> _Study text_
Example: Too much ink

Data is fluid and visualization represents that fluidity

Real world is complicated
There are visualization rules that cannot be broken related to the technical aspects of how a chart is constructed
However, there are principles and guidelines (fuzzier aspects of chart design) that you need to adapt to the data and the context:
- The baseline always needs to start at zero. But what if the data has no zeros?
- Pie charts are terrible, never use them. But people know how to read pie charts and it’s fine for this specific dataset.
- A bar chart would have been better. Insert some snarky remark here.

Tradeoffs

When visualizing for an audience there are always factors to consider that can conflict with visual efficiency

A readable chart:

Provides clarity (removes confusion)
Has a clear purpose
Uses visual encodings that make sense for the context of the data
Has a clear direction for how to interpret

Visual hierarchy

What is visual hierarchy?

> _Entries provided_

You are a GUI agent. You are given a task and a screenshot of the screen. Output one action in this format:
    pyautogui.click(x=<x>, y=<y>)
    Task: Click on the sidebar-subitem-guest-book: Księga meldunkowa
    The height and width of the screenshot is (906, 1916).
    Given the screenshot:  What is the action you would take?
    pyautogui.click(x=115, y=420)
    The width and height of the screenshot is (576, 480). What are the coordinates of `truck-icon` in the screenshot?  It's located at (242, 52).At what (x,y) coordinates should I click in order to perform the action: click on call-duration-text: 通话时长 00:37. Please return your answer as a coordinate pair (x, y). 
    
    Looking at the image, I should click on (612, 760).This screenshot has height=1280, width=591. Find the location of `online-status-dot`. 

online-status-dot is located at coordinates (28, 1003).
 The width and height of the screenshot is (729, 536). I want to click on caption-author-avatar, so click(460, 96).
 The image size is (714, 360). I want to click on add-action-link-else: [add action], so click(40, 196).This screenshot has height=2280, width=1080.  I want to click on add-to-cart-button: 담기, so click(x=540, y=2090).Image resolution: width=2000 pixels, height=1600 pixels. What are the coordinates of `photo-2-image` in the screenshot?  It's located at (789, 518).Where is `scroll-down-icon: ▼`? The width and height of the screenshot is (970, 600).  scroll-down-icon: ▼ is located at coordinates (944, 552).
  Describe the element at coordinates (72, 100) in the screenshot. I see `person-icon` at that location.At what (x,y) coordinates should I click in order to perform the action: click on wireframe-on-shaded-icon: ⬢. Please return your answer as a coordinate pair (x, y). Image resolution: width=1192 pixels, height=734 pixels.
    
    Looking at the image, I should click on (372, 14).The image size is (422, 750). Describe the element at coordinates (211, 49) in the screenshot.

> _To do_
[a] Summarize the chart design notes in two sentences.
[b] Finish out the next part of the chart design notes, picking up right after "What is visual hierarchy?"
The items are separate material and have nothing to do with the chart design notes.

> _Set of answers_
[a] Some chart rules about how a chart is built can't be broken, but fuzzier guidelines, like starting the baseline at zero or never using pie charts, have to be adapted to the data and the context. A readable chart gives clarity, has a clear purpose, uses visual encodings that suit the data, and shows clearly how it should be read.

[b]
Definition

Visual hierarchy is the principle of arranging elements to show their order of importance. Designers structure visual characteristics. By laying out elements logically and strategically, designers influence users’ perceptions and guide them to desired actions. ¹

Elements of the visual hierarchy

Alignment
Repetition
Leading lines
Rule of thirds
Perspective

Size and Scale
Color and contrast
Typographic Hierarchy
Spacing
Proximity ²

Motivating example: Why is it important?

When you make a chart using default settings, you usually get a flat graphic where everything — from the tick marks, to the encoded data, to the title — gets the same amount of importance visually

If lines, colors, border box, etc. are on the same hierarchy level as the data itself, nothing stands out!

Can you discern the data from the background?

Small adjustments help the data appear more prominently and the other parts move back to support.

The grid was made lighter, The font was made smaller
Notice how the variance and noise in data is emphasized more than the trend

This is Better, but still not great.

Is it more obvious now what is data and what part is background context?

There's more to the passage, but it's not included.